An appeals court in New York has thrown out a civil fraud penalty that would have cost United States President Donald Trump and his business associates nearly half a billion dollars, calling the fine “excessive”.

On Thursday, a five-judge panel in New York’s Appellate Division rendered its decision after weighing Trump’s appeal for nearly 11 months.

In its ruling, the panel cited the Eighth Amendment of the US Constitution, which prohibits the government from levying unduly harsh penalties on its citizens.

The case stems from a civil suit brought by New York Attorney General Letitia James, who argued that Trump had inflated his financial records in order to secure advantages with insurance companies, banks and other financial institutions.

In February 2024, a lower court had ordered Trump to pay $355m in penalties, an amount the appeals court called into question. That amount has since grown to about $515m due to accumulating interest.

“While the injunctive relief ordered by the court is well crafted to curb defendants’ business culture, the court’s disgorgement order, which directs that defendants pay nearly half a billion dollars to the State of New York, is an excessive fine that violates the Eighth Amendment of the United States Constitution,” two of the panel’s judges, Dianne T Renwick and Peter H Moulton, wrote in one opinion.

While the court did dismiss the penalty in its entirety, its judges were divided over the merits of the lower court’s ruling, finding that Trump and his co-defendants had misrepresented their wealth in “fraudulent ways”.

The judge who issued that initial decision, Arthur Engoron, a Democrat, explained in his initial decision that “the frauds found here leap off the page and shock the conscience”.

In his 92-page decision, Engoron expressed particular frustration over Trump’s refusal to answer questions before the court and his refusal to acknowledge the misrepresentations in his financial documents.

“Their complete lack of contrition and remorse borders on pathological. They are accused only of inflating asset values to make more money. The documents prove this over and over again. This is a venial sin, not a mortal sin,” Engoron wrote.

“Donald Trump is not Bernard Madoff.

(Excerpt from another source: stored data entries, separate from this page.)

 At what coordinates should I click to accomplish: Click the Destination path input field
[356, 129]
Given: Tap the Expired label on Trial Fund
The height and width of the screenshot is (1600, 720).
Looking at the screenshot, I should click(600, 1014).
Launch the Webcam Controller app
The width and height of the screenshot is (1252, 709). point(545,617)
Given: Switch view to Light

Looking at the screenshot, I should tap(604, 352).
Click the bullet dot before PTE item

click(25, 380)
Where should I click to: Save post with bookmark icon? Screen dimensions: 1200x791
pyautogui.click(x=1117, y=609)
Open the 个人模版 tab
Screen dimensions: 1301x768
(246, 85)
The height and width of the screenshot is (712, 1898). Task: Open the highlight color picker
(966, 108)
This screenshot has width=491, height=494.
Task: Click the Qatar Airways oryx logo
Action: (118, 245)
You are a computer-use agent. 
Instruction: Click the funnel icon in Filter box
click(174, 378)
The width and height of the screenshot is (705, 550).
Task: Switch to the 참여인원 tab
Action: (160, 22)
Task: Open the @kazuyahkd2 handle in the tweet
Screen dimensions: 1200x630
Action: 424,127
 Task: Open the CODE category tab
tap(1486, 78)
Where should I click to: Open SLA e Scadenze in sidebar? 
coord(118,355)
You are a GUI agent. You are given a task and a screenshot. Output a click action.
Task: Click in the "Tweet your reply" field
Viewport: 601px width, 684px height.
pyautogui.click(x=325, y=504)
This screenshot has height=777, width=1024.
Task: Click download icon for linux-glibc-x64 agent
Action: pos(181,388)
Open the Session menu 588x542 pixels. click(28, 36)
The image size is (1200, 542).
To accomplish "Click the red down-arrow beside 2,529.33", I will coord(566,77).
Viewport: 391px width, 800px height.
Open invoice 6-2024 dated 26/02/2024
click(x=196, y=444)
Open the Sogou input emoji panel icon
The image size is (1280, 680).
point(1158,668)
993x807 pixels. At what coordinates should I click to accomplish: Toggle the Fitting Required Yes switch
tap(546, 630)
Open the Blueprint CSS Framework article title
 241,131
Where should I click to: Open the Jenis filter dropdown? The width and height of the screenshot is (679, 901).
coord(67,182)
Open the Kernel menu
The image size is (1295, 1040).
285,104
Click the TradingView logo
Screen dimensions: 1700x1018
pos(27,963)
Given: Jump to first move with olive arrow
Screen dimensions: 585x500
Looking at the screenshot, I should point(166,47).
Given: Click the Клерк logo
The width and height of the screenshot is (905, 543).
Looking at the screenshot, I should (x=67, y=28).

Yet, defendants are incapable of admitting the error of their ways.”

Trump and his co-defendants — who include his sons Eric Trump and Donald Trump Jr, as well as other Trump Organization leaders — were dealt a combined financial penalty that currently totals to about $527m, with interest.

While Engoron’s ruling left the Trump Organization intact, it did bar Eric Trump and Donald Trump Jr from serving in executive roles for two years.